Material for this task:
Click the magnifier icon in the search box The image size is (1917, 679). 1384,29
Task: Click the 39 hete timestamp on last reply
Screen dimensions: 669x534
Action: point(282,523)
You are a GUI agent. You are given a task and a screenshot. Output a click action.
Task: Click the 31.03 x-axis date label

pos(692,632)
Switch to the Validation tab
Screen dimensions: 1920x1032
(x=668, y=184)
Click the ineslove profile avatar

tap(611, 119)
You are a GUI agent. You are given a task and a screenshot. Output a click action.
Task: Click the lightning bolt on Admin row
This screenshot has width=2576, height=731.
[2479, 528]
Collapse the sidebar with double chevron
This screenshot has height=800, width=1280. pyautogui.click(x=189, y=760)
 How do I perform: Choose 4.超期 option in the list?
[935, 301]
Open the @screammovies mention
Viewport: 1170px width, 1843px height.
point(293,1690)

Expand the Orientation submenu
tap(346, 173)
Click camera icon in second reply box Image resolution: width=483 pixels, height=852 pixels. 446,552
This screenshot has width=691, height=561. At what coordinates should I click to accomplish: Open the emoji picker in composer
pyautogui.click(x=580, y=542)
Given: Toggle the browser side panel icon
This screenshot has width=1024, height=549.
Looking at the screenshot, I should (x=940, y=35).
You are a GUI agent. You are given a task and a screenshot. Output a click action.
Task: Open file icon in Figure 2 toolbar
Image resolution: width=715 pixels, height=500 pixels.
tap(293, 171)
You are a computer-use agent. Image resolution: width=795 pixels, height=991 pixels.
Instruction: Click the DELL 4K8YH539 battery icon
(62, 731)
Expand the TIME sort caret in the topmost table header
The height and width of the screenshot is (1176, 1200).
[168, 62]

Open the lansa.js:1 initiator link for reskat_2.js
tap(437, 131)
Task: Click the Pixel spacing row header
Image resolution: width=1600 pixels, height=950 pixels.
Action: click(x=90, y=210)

Problem to solve: Transcribe the material above in full.

Answer below:
Click the magnifier icon in the search box The image size is (1917, 679). 1384,29
Task: Click the 39 hete timestamp on last reply
Screen dimensions: 669x534
Action: point(282,523)
You are a GUI agent. You are given a task and a screenshot. Output a click action.
Task: Click the 31.03 x-axis date label

pos(692,632)
Switch to the Validation tab
Screen dimensions: 1920x1032
(x=668, y=184)
Click the ineslove profile avatar

tap(611, 119)
You are a GUI agent. You are given a task and a screenshot. Output a click action.
Task: Click the lightning bolt on Admin row
This screenshot has width=2576, height=731.
[2479, 528]
Collapse the sidebar with double chevron
This screenshot has height=800, width=1280. pyautogui.click(x=189, y=760)
 How do I perform: Choose 4.超期 option in the list?
[935, 301]
Open the @screammovies mention
Viewport: 1170px width, 1843px height.
point(293,1690)

Expand the Orientation submenu
tap(346, 173)
Click camera icon in second reply box Image resolution: width=483 pixels, height=852 pixels. 446,552
This screenshot has width=691, height=561. At what coordinates should I click to accomplish: Open the emoji picker in composer
pyautogui.click(x=580, y=542)
Given: Toggle the browser side panel icon
This screenshot has width=1024, height=549.
Looking at the screenshot, I should (x=940, y=35).
You are a GUI agent. You are given a task and a screenshot. Output a click action.
Task: Open file icon in Figure 2 toolbar
Image resolution: width=715 pixels, height=500 pixels.
tap(293, 171)
You are a computer-use agent. Image resolution: width=795 pixels, height=991 pixels.
Instruction: Click the DELL 4K8YH539 battery icon
(62, 731)
Expand the TIME sort caret in the topmost table header
The height and width of the screenshot is (1176, 1200).
[168, 62]

Open the lansa.js:1 initiator link for reskat_2.js
tap(437, 131)
Task: Click the Pixel spacing row header
Image resolution: width=1600 pixels, height=950 pixels.
Action: click(x=90, y=210)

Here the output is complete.